La data d’inizio della Summer STEM Academy si avvicina: il 31 agosto ha ufficialmente il via la full immersion nelle discipline STEM (Science, Technology, Engineering, Mathematics) per gli studenti meritevoli selezionati in tutta Italia.
Quest’anno parteciperemo anche noi all’ambizioso evento organizzato dall’Associazione Alumni della Scuola Galileiana di Studi Superiori, in collaborazione con la Scuola Galileiana di Studi Superiori e l’Associazione Alumni dell’Università degli Studi di Padova.
Il nostro Chief Operation Officer, il Dott. Tommaso De Marchi, parlerà di reti neurali e image recognition: alla teoria sarà affiancato un laboratorio pratico in cui gli studenti potranno cimentarsi nelle varie attività grazie ad una piattaforma dedicata: un’esperienza formativa e stimolante!
Se grazie all’intervista a Tommaso, abbiamo potuto conoscerlo meglio e fornire una panoramica generale sulle sue lezioni, in questo articolo vogliamo approfondire il tema dell’intelligenza artificiale: reti neurali e image recognition sono, infatti, il vero cuore delle lezioni che Tommaso terrà a distanza per i ragazzi della Summer STEM Academy.
Intelligenza artificiale: reti neurali e image recognition
L’intelligenza artificiale è una branca dell’informatica che si pone l’obiettivo di sviluppare algoritmi per operare con cognizione, così come fa il cervello umano. In sostanza, un sistema di intelligenza artificiale deve:
- Memorizzare la conoscenza;
- Applicare la conoscenza per risolvere problemi;
- Acquisire nuova conoscenza tramite l’esperienza.
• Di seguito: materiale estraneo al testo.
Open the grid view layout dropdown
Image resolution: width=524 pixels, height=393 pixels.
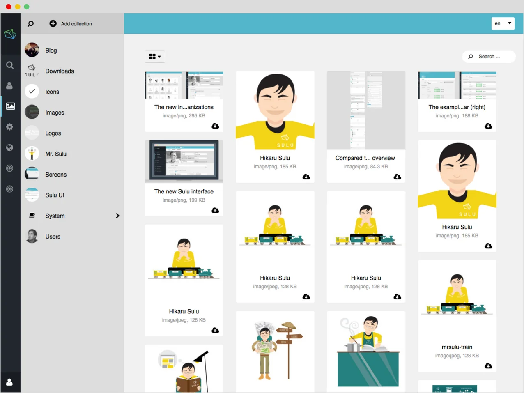(155, 56)
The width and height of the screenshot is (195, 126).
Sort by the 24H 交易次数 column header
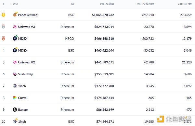coord(146,4)
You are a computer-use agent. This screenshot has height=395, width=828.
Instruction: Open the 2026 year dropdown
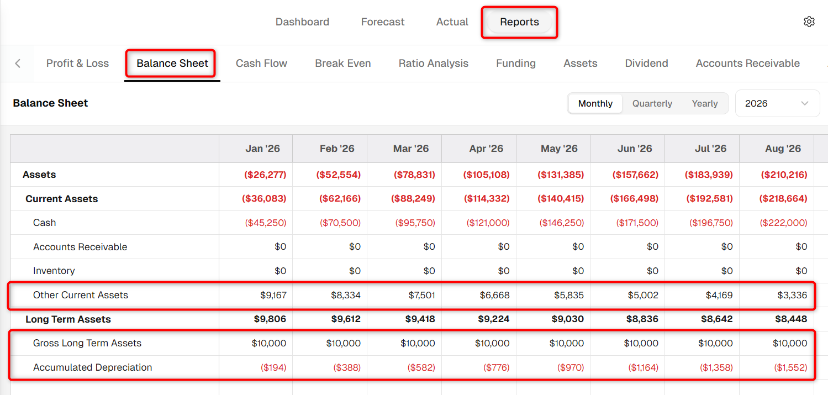(777, 103)

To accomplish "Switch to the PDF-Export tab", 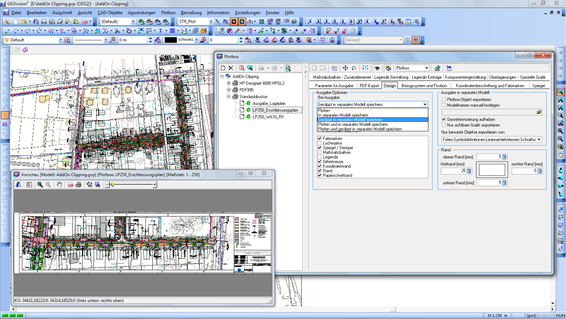I will (x=369, y=86).
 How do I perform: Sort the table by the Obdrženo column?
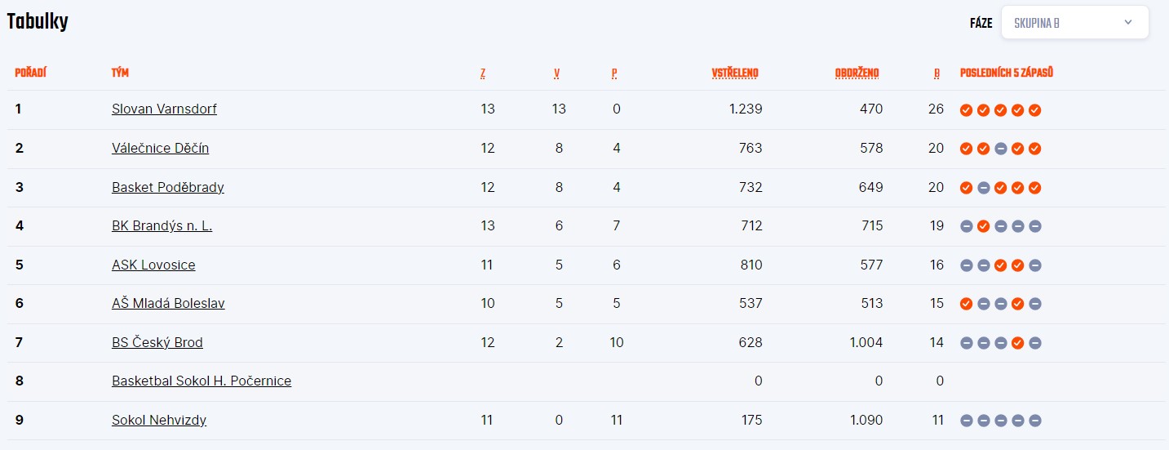tap(857, 73)
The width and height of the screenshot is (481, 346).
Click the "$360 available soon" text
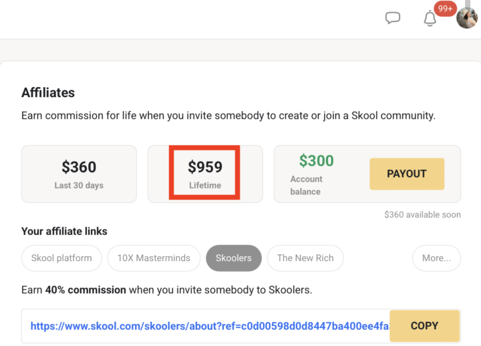coord(422,215)
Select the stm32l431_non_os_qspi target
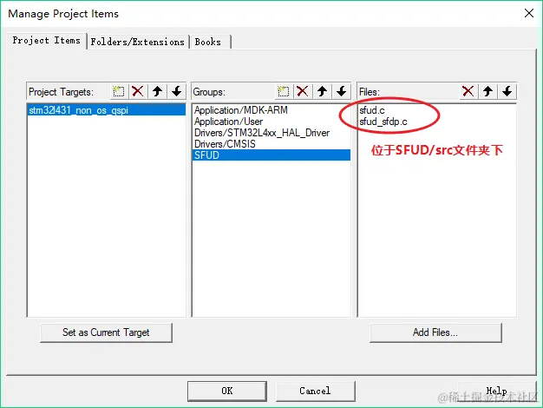The image size is (543, 408). pyautogui.click(x=107, y=110)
È qui che entrano in gioco le reti neurali artificiali: sistemi di elaborazione ispirati al sistema nervoso degli esseri viventi. Il singolo neurone riceve i segnali dai collegamenti in ingresso, calcola un risultato e lo invia ai collegamenti in uscita.
Cosa fa una rete neurale? I dati immessi diventano dei punti in uno spazio di N dimensioni e la rete neurale cerca di definire la funzione che identifica i dati immessi nel migliore dei modi.
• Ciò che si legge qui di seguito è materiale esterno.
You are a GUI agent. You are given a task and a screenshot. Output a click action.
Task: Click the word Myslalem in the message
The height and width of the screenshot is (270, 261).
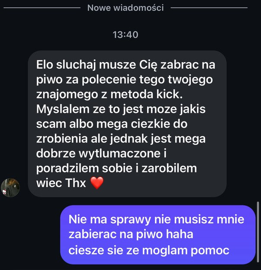[63, 110]
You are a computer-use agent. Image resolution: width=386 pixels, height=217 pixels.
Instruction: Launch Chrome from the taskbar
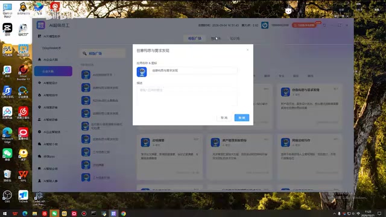pyautogui.click(x=123, y=213)
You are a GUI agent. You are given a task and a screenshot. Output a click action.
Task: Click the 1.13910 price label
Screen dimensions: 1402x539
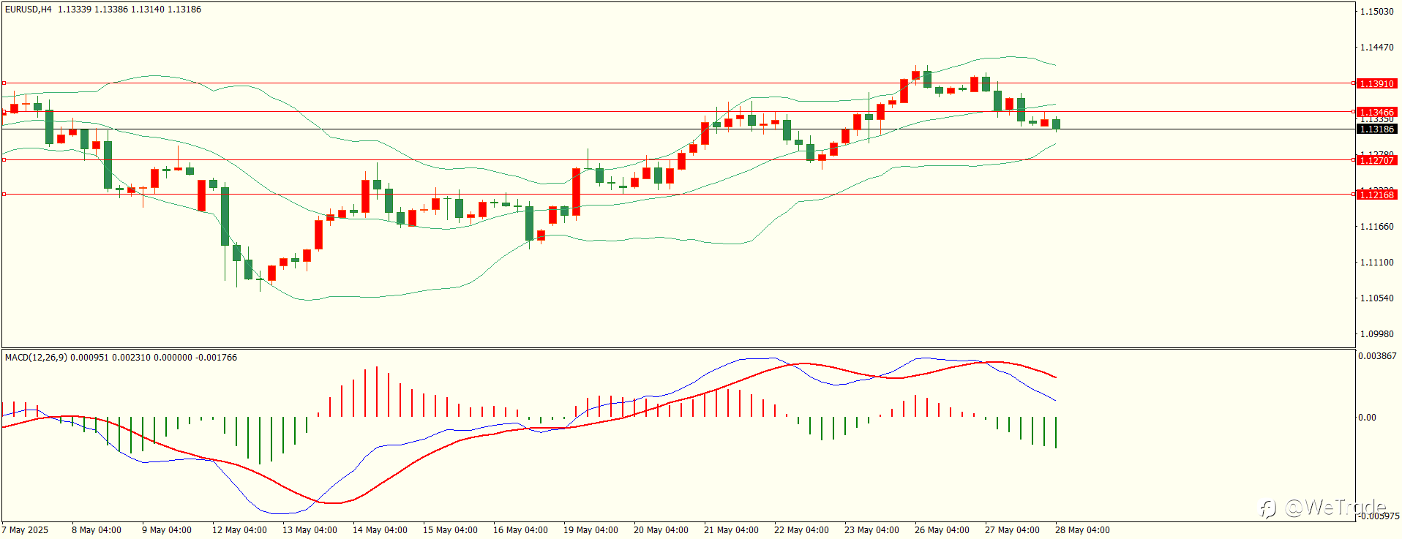click(x=1376, y=83)
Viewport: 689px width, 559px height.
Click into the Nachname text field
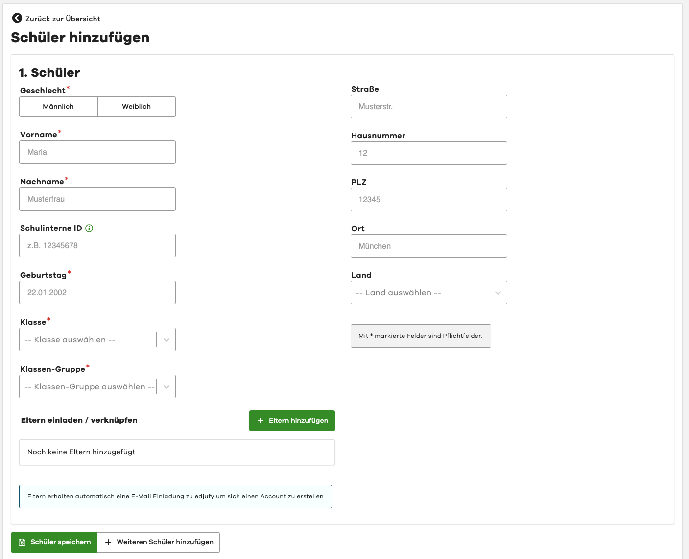(97, 199)
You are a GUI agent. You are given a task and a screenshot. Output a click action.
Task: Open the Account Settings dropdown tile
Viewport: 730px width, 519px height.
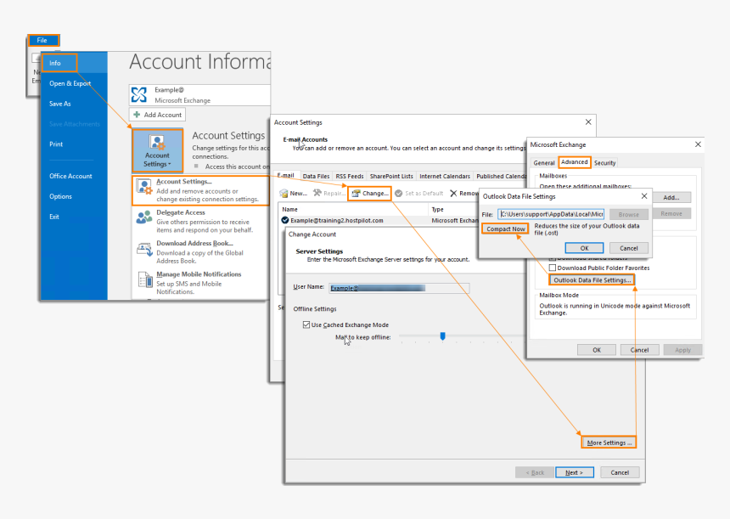click(157, 150)
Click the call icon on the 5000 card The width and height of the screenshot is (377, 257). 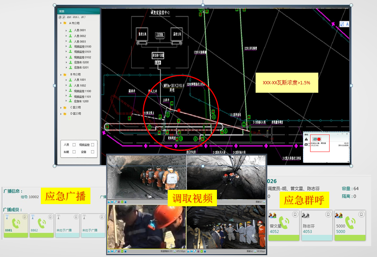click(x=350, y=221)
L’addestramento delle reti è un tema fondamentale per l’image recognition: infatti, la maggior parte delle reti imparano dai propri errori attraverso l’aggiornamento dei pesi degli ingressi nei neuroni.
Tom Mitchell nel 1997 nel suo libro Machine Learning, ha definito il concetto di apprendimento automatico: “un programma apprende dall’esperienza (E) rispetto ad una classe di problemi (T) e alla misura di performance (P). Se la sua performance sui problemi in (T), così come misurata da (P), migliora con le esperienze in (E), allora si parla di apprendimento automatico”.
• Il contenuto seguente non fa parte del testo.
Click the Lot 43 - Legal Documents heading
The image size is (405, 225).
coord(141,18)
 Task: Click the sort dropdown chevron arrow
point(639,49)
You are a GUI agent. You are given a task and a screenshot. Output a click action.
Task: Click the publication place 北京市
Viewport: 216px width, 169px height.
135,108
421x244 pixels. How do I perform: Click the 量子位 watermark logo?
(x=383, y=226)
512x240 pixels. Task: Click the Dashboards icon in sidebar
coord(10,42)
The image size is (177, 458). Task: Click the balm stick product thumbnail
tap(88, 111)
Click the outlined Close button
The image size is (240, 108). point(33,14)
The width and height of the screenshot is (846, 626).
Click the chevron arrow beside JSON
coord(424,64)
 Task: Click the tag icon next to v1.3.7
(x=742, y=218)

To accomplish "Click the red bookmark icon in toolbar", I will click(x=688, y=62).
L’image recognition rileva e identifica un oggetto o un dettaglio in un’immagine digitale.
Quali sono i passi dell’image recognition?
- Acquisizione dell’immagine;
- Pre-processing tramite riduzione del rumore e isolamento di pattern noti rispetto allo sfondo;
- Estrazione dei dettagli;
- Addestramento e applicazione della rete neurale.
Per fare image recognition in modo vincente la strategia è cercare di individuare e memorizzare solo gli elementi essenziali, semplificando l’immagine salvando solo i punti significativi.
Grazie alle reti neurali convolutive (CNN) l’image recognition permette ai sistemi di AI di simulare il comportamento del cervello umano per quanto riguarda il riconoscimento di un’immagine. Infatti, le CNN traggono vantaggio dal fatto che, in una data immagine, la vicinanza tra due pixel è strettamente correlata alla somiglianza, con la conseguenza che ogni neurone è responsabile solo dell’elaborazione di una determinata parte dell’immagine.
Le CNN in sostanza operano come il cervello umano: se quest’ultimo recepisce le immagini in piccoli blocchi parzialmente sovrapposti e poi li elabora, allo stesso modo le CNN riducono ogni immagini in piccoli blocchi e li analizzano in base alle loro features.
La Summer STEM Academy è un ottimo trampolino di lancio per gli studenti che si stanno approcciando al mondo delle discipline STEM e vogliono approfondire i temi legati all’informatica e alle nuove tecnologie. Noi, con le nostre lezioni su reti neurali e image recognition, speriamo di avvicinare e incuriosire i ragazzi al tema dell’intelligenza artificiale.